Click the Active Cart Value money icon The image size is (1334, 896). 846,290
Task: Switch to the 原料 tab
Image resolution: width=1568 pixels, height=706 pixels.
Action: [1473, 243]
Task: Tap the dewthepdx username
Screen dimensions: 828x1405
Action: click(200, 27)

---------------

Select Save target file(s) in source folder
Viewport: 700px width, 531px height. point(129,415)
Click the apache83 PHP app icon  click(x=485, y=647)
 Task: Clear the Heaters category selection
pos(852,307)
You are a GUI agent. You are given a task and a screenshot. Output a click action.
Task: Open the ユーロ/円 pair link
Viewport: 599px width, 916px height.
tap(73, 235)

---------------

• Exercise directions: In the data above, start at the line that has "Select Save target file(s) in source folder", stop after the line that has "You are a GUI", and print every line in between exactly as it stands.

• Task answer:
Select Save target file(s) in source folder
Viewport: 700px width, 531px height. point(129,415)
Click the apache83 PHP app icon  click(x=485, y=647)
 Task: Clear the Heaters category selection
pos(852,307)
You are a GUI agent. You are given a task and a screenshot. Output a click action.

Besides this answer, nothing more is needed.